The most recent of his 140-odd films and TV series include the Italian comedy, andata+ritorno, directed by Marco Ponti, and a Bend It Like Beckham-style film called Take Three Girls, an Anglo-Indian feature which should be out later this year. Also soon to be released is Taj Mahal - An Eternal Love Story, a lavish Bollywood epic. One of the biggest films to come out of India at the moment, the story is told through Bedi’s character, the complex emperor Shah Jahan, the builder of the fabled palace complex in Agra.
Though clearly busier than ever, Bedi admits that even he has had lean times in the past: “There were some very difficult years in Hollywood, especially because the market for foreign actors there is very thin.” That, however, did not stop him from getting parts in top TV series such as the Bold and the Beautiful.
As befits a true international performer, he works with equal ease in English, Italian and Hindi - and the film set can frequently become a Tower of Babel.
“In Italy, sometimes you would have four different actors speaking four different languages in the same scene because the Italians took the attitude that it was all going to be dubbed in any case. But for us it was hell because you had to be told what the others are saying, remember your cues phonetically and act as though you understood them perfectly.
“But it’s all this that leads to versatility. In Bollywood, for example, even today they can give you your lines on the set. The story is narrated to you and you are given the script scene by scene on the set. So you develop a very quick, retentive memory. It’s a tribute to Bollywood actors that despite working in such haphazard conditions, they still manage to give, in many cases, such credible performances.”
His immediate future plans include taking a few months off to write a book about his family history, “because I think there’s a story to be told there, harking back to where we began”. Perhaps that will also give him time to take stock of an extraordinary career.
“I am very proud of my work in The Far Pavilions, in Taj Mahal, of some of the films I’ve done in Bollywood and even my cameos in the two recent hits Main Hoon Na and Bewafaa. But in terms of my emotional favourites, my title role in the European TV adventure series Sandokan is special for me because all the doors to the West opened for me. I also enjoyed being in Octopussy because it’s a seminal thing to be a villain in a Bond film and to be known by the legion of 007 fans the world over.”

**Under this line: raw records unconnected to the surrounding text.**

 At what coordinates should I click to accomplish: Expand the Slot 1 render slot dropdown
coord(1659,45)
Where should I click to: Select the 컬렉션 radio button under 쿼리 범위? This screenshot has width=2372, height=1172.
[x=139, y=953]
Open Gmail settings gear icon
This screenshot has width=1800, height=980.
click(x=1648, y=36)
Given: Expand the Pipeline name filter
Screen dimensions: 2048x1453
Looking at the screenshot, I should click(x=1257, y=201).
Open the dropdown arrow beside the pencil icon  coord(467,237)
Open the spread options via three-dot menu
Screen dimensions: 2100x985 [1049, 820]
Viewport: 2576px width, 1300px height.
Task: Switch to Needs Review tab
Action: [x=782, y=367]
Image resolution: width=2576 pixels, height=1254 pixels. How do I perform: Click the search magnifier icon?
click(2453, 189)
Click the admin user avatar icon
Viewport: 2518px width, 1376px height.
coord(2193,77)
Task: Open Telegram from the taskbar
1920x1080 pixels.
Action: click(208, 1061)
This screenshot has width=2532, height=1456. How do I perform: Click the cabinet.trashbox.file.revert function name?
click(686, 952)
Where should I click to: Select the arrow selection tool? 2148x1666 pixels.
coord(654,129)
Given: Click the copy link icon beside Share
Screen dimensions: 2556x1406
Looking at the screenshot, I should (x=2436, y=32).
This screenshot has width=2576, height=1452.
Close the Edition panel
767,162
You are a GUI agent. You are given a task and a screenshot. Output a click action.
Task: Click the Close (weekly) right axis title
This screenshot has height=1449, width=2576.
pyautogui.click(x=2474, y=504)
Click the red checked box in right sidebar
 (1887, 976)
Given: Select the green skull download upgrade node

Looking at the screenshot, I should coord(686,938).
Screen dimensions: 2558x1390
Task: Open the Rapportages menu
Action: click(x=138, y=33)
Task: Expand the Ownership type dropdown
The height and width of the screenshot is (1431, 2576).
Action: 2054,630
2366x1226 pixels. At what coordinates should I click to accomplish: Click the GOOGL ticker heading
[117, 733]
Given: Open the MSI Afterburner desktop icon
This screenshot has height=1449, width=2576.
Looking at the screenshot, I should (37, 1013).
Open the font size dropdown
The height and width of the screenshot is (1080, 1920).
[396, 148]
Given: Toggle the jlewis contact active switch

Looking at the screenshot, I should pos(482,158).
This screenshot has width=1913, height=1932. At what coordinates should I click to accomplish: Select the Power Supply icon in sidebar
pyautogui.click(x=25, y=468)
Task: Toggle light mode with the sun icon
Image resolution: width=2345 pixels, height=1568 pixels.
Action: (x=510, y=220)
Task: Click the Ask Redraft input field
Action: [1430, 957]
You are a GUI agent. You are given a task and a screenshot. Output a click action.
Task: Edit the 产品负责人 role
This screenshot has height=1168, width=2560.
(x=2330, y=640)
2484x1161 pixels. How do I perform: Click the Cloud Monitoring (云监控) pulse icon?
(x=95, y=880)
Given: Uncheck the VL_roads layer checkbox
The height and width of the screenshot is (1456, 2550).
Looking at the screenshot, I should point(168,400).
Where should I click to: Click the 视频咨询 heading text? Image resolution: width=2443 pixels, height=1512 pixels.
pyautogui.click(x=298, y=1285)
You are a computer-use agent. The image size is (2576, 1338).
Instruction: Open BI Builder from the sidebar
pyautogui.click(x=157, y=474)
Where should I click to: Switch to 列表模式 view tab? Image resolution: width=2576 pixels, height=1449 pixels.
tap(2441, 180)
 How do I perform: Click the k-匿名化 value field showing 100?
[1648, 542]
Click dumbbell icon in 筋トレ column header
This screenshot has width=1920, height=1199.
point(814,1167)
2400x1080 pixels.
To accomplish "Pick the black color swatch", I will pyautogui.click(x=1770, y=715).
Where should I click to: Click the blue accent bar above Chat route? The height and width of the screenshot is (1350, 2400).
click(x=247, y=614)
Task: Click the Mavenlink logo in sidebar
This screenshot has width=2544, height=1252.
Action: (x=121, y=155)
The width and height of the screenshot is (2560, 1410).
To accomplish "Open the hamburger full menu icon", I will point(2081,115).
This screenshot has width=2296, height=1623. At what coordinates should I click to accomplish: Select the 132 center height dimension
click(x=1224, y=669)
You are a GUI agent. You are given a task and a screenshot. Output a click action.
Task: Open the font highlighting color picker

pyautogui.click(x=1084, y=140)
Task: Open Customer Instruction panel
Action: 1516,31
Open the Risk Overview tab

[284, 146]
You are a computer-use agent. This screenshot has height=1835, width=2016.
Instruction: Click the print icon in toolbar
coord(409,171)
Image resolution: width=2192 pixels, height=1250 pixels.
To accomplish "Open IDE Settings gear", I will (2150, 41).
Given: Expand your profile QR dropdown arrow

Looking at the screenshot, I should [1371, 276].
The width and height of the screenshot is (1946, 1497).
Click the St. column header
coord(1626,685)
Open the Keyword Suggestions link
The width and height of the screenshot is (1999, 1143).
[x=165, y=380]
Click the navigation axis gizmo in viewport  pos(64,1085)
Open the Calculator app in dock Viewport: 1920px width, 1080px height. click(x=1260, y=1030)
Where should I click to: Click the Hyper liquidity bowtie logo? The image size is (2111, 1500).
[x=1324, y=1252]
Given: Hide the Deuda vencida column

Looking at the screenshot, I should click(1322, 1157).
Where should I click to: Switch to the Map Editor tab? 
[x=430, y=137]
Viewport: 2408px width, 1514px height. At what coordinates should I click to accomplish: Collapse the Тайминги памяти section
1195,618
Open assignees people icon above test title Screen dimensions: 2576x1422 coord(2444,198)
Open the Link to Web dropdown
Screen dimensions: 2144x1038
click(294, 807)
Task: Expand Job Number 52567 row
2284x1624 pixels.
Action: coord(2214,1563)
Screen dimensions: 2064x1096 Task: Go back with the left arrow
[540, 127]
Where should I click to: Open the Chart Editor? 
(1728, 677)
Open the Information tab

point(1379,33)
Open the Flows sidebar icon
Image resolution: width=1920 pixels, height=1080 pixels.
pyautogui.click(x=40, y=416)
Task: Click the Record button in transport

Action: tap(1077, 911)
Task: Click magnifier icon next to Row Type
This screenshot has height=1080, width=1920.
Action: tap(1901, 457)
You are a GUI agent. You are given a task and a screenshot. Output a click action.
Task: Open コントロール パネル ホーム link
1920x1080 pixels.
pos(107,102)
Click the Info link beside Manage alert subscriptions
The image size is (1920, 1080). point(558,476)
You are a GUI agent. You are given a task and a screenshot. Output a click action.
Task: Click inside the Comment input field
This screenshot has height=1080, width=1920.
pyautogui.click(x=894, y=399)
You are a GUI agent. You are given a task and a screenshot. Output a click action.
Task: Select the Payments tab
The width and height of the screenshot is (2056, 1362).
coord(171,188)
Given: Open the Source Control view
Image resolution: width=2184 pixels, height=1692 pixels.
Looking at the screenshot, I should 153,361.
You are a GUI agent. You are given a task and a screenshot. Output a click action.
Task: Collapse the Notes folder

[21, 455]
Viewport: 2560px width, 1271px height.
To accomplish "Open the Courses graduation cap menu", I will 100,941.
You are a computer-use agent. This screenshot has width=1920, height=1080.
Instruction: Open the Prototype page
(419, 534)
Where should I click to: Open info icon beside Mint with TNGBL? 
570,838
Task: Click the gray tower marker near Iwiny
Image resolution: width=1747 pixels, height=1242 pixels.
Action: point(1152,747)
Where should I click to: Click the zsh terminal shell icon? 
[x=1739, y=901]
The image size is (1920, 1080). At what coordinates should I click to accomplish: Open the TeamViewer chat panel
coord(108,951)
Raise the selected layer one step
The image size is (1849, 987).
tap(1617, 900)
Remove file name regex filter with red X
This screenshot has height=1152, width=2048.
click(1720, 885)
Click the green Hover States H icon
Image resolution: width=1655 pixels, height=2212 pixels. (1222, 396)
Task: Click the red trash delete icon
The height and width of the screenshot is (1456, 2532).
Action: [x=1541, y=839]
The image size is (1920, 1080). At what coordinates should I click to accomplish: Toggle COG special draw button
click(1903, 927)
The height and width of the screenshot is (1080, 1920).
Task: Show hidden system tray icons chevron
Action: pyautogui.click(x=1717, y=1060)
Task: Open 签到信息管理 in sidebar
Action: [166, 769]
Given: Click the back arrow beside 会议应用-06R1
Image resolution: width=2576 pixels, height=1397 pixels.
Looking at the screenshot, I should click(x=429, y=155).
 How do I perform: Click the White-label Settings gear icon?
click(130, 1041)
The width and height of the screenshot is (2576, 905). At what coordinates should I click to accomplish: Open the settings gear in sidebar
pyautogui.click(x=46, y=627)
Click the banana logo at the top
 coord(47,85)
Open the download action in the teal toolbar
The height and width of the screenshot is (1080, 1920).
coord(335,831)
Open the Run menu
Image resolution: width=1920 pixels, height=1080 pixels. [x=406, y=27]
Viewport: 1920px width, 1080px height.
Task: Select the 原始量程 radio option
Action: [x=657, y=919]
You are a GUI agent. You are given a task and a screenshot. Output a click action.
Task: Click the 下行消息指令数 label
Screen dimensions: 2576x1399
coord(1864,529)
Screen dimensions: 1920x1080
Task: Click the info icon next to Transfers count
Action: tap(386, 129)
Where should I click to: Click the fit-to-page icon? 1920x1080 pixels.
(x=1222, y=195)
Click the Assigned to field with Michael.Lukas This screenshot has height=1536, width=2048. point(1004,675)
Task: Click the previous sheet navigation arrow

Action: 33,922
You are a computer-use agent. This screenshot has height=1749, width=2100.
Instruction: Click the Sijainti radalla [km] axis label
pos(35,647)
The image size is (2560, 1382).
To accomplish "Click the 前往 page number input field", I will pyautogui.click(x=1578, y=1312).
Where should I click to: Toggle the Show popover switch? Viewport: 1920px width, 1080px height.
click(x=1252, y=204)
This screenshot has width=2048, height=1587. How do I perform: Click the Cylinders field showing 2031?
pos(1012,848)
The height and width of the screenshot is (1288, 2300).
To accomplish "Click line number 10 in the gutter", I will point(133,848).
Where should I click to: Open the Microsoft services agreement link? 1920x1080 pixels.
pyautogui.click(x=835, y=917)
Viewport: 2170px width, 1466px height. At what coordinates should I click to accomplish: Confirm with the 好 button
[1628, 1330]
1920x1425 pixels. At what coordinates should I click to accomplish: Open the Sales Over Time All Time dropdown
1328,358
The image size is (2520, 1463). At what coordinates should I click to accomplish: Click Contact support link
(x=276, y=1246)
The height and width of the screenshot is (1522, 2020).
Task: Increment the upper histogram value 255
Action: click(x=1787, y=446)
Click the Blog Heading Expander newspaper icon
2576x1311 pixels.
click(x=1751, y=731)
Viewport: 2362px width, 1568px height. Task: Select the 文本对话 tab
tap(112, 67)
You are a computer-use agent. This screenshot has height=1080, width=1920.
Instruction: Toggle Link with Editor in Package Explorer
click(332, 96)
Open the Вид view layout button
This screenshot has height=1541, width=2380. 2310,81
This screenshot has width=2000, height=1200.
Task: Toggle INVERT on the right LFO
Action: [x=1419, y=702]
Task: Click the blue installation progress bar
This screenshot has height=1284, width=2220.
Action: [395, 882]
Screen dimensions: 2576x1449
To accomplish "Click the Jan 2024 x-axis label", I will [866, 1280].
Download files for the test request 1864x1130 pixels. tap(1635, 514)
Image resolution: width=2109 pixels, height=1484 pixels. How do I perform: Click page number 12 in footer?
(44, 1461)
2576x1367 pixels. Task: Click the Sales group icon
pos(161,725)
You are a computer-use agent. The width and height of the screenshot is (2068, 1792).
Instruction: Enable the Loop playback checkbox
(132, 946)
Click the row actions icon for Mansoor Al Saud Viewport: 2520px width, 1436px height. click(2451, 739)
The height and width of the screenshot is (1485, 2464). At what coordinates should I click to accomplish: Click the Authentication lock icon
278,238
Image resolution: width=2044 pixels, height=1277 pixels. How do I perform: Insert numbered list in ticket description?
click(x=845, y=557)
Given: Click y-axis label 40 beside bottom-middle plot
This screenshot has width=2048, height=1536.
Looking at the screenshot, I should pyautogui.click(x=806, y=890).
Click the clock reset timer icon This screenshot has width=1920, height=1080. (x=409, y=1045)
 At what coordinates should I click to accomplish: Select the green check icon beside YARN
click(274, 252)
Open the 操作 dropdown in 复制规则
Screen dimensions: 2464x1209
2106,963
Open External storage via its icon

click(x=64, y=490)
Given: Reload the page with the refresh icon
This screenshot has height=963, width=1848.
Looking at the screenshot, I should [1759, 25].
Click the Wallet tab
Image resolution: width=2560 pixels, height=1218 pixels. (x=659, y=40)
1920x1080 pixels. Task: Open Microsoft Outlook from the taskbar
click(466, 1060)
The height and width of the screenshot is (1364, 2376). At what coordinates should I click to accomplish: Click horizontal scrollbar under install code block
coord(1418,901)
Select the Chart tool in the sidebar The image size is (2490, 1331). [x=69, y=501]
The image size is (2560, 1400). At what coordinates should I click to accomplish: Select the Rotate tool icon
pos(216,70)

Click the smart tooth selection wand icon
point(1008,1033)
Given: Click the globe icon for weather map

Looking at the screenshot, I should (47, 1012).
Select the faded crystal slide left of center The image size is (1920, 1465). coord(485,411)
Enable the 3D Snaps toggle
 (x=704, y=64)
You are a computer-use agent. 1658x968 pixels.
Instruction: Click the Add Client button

Bedi has just been honoured with the Asian Jewel Award, which is given by the London-based Institute of British Asian Professionals. He can put this alongside the other two lifetime awards on his mantlepiece - one from Bombay’s Advertising Club, the premier industry forum, in recognition of his services to advertising, and one from the Capri Hollywood Festival.
“But I think that if I am to sum it up, what I am proud of is the fact that I have been able to sustain an international career on three continents in film, televison and theatre over three decades and live to tell the tale.”